Depois fica só, fim de festa,
olhando o fundo do copo e
pensando na besteira que é viver.
Não existem dias estragados ou perdidos. Mesmo de má vontade é sábio lembrar que tais dias fazem parte do decorrer dos episódios da vida. Mas há um rigor na ilusão da perfeição que termina por destruir o valor dos dias ditos "perdidos". Não há um dia sequer que não tenha que ter sido. Nenhum dia termina em vão. Por que tanto rigor nesse julgamento? Não há vexame na tristeza de um dia. É sim, louvável, a compreensão da beleza da imperfeição, visto que somos tão imperfeitos em nosso próprio caminhar. Reconhecer que a nossa biografia tem capítulos tristes e aceita-los como um bem para nossa própria evolução é dar um passo firme também. O pulsar é constante. Dias são de água, cerveja, cachaça, refrigerante, ou apenas de vinho e o velho livro da estante. Há quartas feiras lindas e coloridas, de raros momentos, como sextas penduradas em devaneios e pensamentos. São as divagações dos nossos personagens, inquietações da nossa passagem.
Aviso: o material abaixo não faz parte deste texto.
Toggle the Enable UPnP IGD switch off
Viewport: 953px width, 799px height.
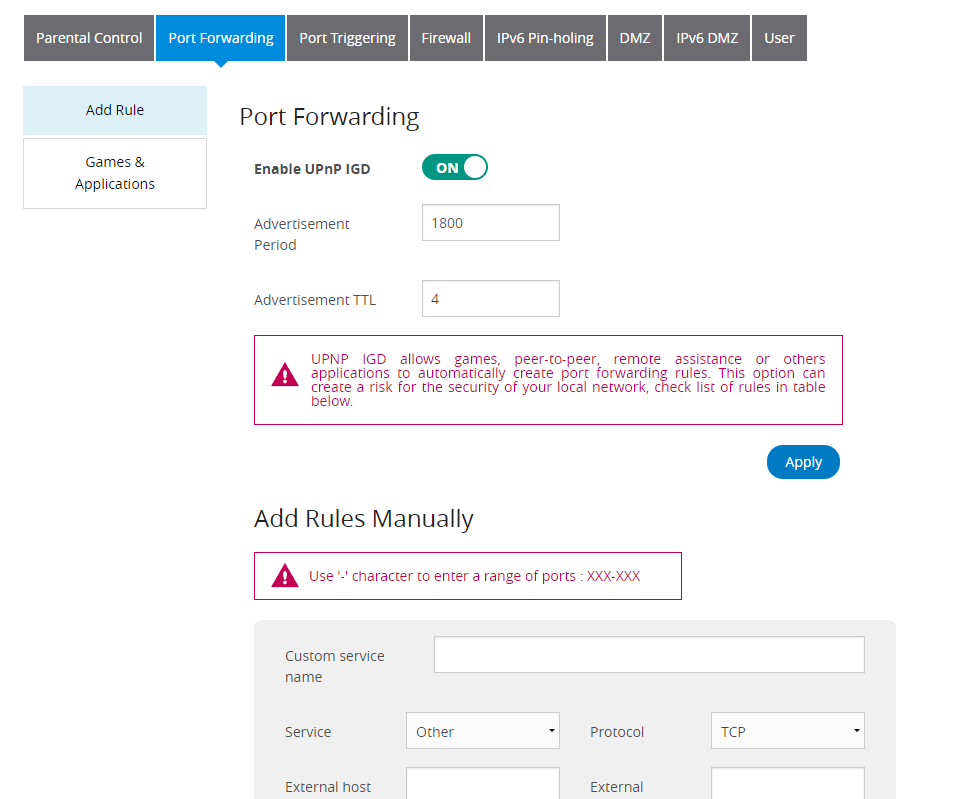click(455, 167)
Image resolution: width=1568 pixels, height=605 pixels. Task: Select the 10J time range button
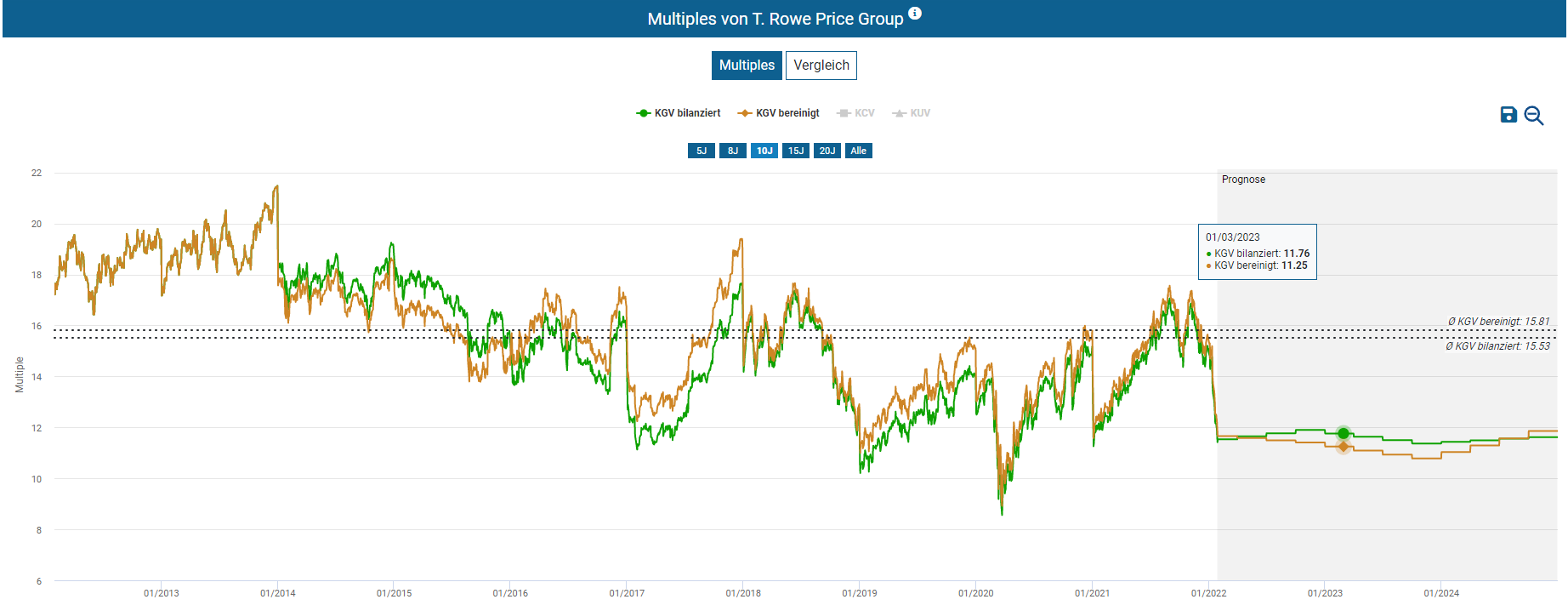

E esse pequeno coque arrematado desleixadamente no alto da cabeça, faz parte desse momento, desse embarque sem malas, de jeito silencioso, em viagens únicas por um mundo fabuloso.
Das vontades...
Já quis rasgar o mar com braçadas rumo ao horizonte e nunca mais ter que vestir roupas.
E pensei, erroneamente, que essa vontade havia passado...
Taciana Valença
RECADO
E pensar que ainda não temos muito a comemorar, apenas a seguir e continuar na luta.
Será que, um dia, após tantos debates, tanta "evolução", a mulher conseguirá acabar com o preconceito, a desvalorização, a violência, o abuso sexual, a jornada interminável de responsabilidades sem o devido reconhecimento?
Onde estão os filhos paridos? Por que carregar o feminino como sub se em um ventre foi gerado, desenvolvido e, pelo mais sagrado dos atos, parido? O que é que há que no lugar de um endeusamento há a violência, o preconceito, o descaso pelo trabalho excessivo e tantas outras formas de desvalorização? O que é que há nesse mundo que algumas coisas não mudam? Por que a luta dobrada, a necessidade de uma rebeldia para se impor uma voz que naturalmente poderia ser ouvida e respeitada? Por que as mãos em sinal de pare quando poderiam estar unidas usando forças que se completam? Até quando?
Março, apenas um mês para lembrar que muita coisa ainda continua igual, talvez algumas piores. Mas para lembrar, também, que não desistiremos de lutar contra os que nos desvalorizam e oprimem. Somos sensíveis, fortes, objetivas e sonhadoras. Aliamos a luta a um sonho, esteja ele onde estiver, seja qual for a estratosfera. Enquanto houver discriminação, feminicídios, desvalorização, abuso e tantas outras formas de preconceito, estaremos lutando e atentas. O nosso forte é sentir, mas com os pés bem fincados no chão. Confiamos desconfiando, porque assim nos fizeram através do tempo. Somos as ditas rainhas do lar, mas escravas de uma sociedade machista e hipócrita. Mas enquanto houver vida estaremos atentas, umas às outras, lutando por um espaço que nos caberia sem lutas, mas o mundo é isso, feito de guerras, lutas e guerrilhas. Mês de março, dia 8 de março. Apenas um mês e um dia de alerta geral, mas estamos em vigília uma vida inteira, e isso é exaustivo e seria desnecessário, caso o ser humano fosse realmente humano e desenvolvido espiritualmente. Mas fica aqui um recado:
A GENTE NÃO CANSA!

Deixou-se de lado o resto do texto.